SOURCE RECORDS section start

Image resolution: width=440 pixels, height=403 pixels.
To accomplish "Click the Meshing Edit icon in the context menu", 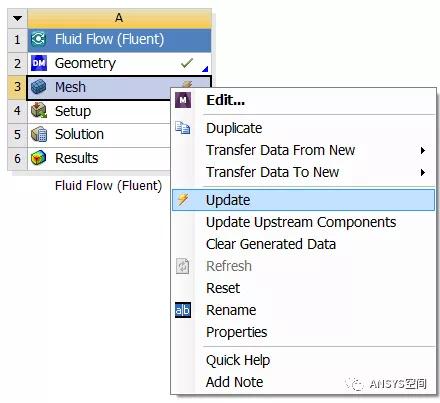I will [183, 100].
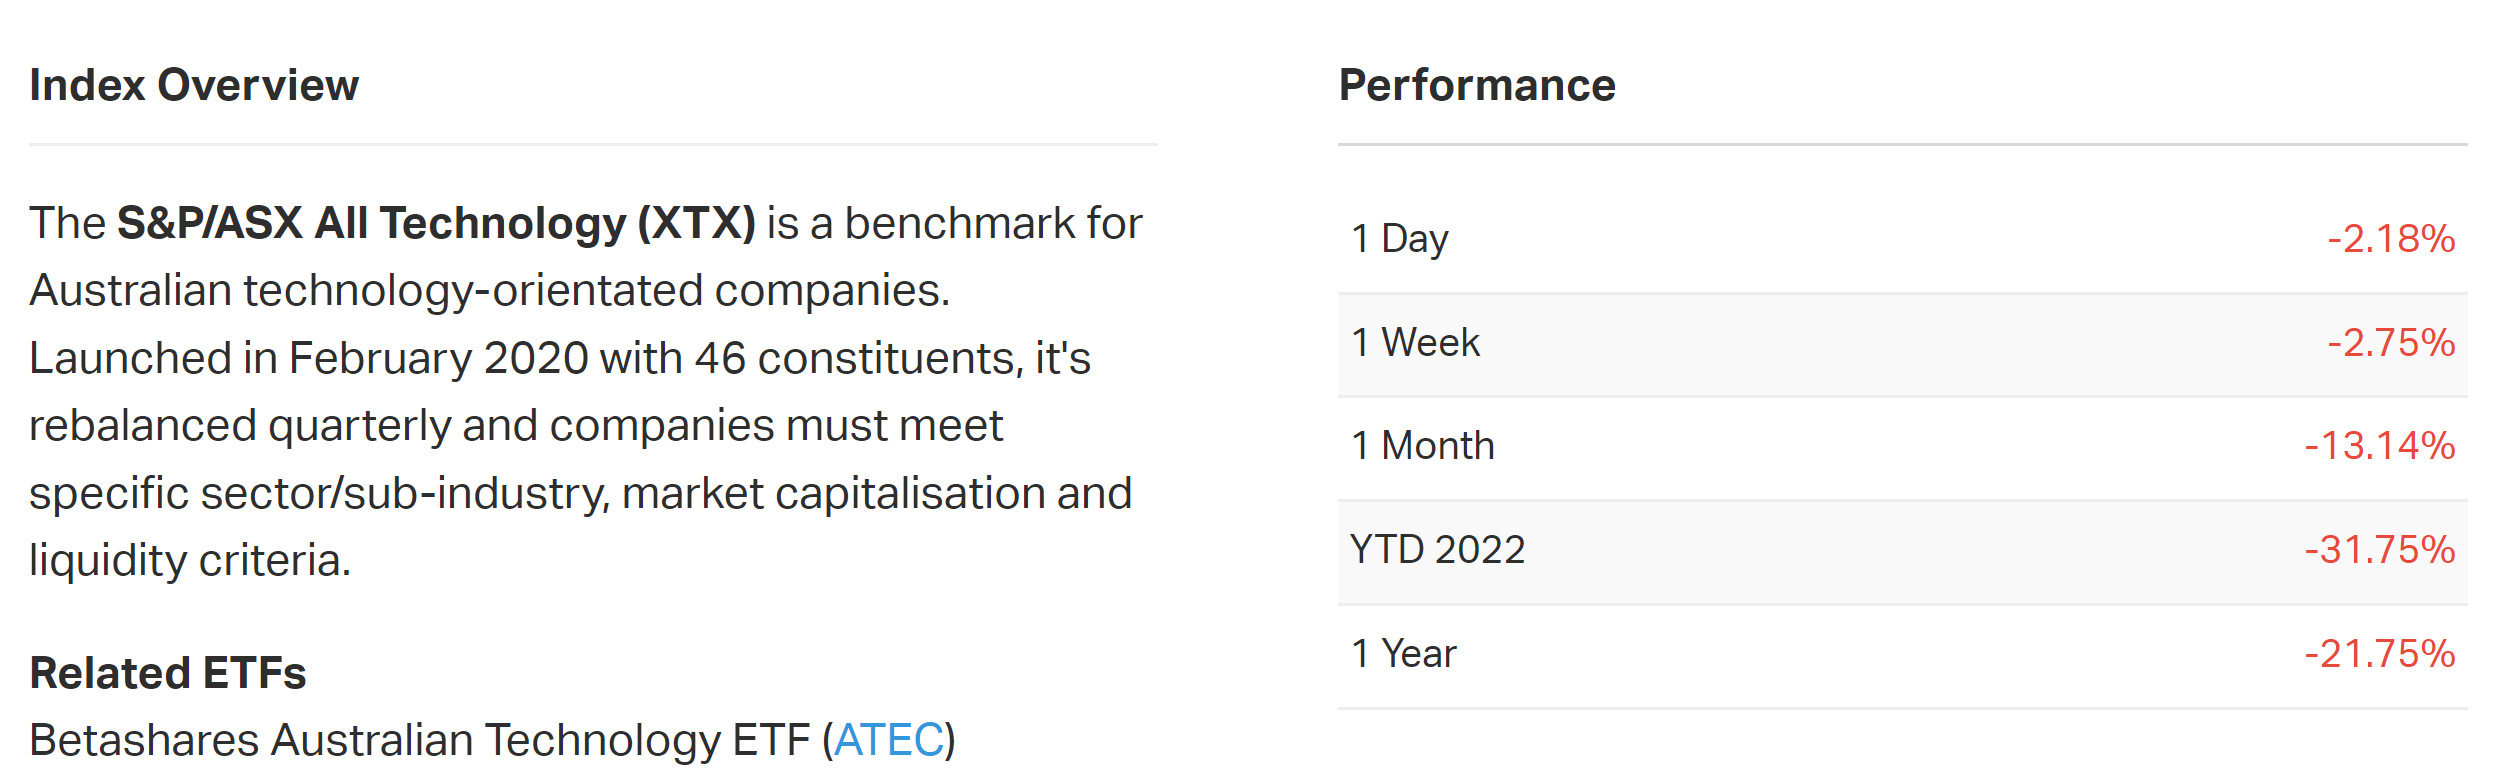Viewport: 2507px width, 776px height.
Task: Click the Performance heading
Action: click(1477, 85)
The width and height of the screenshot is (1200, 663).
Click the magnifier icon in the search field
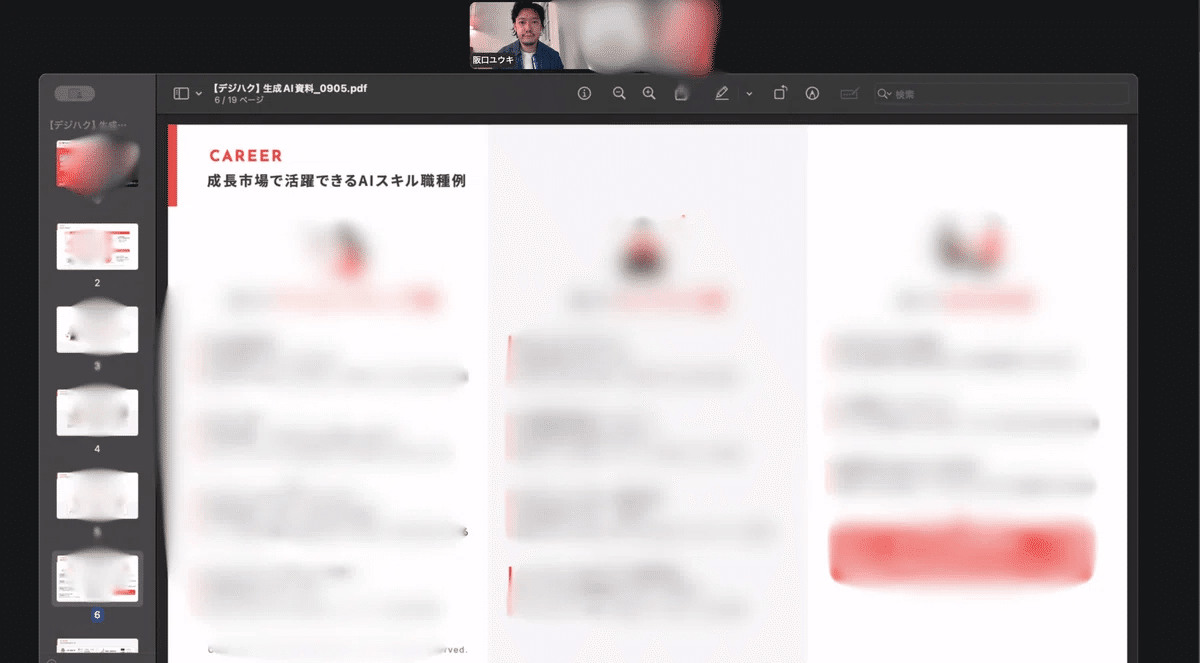(x=882, y=93)
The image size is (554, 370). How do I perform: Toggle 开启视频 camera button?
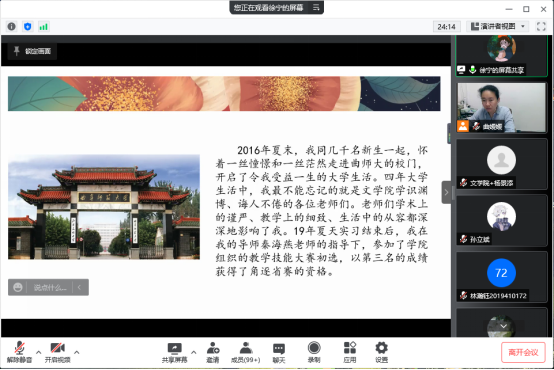pyautogui.click(x=57, y=352)
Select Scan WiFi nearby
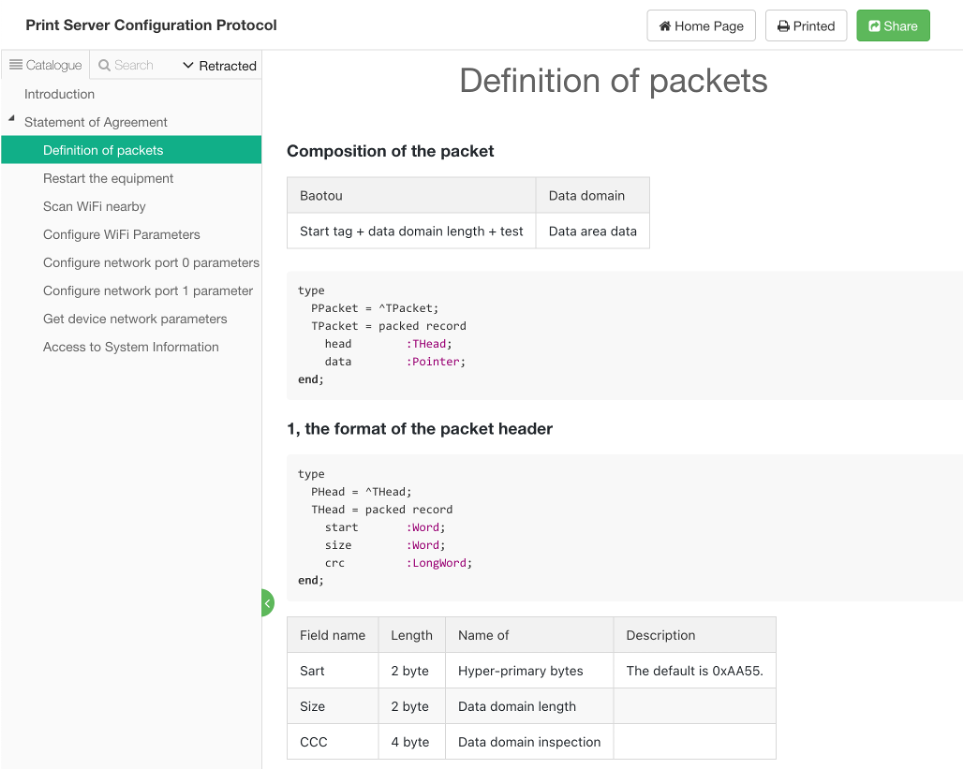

SOURCE RECORDS section end

## TASK INSTRUCTIONS
The copy must begin at the line containing "The width and" and end at the last line of the data above, with every line retyped exactly and no pictures included.

## ANSWER TO THIS TASK
The width and height of the screenshot is (1200, 663).
Click the magnifier icon in the search field
(x=882, y=93)
The image size is (554, 370). How do I perform: Toggle 开启视频 camera button?
pyautogui.click(x=57, y=352)
Select Scan WiFi nearby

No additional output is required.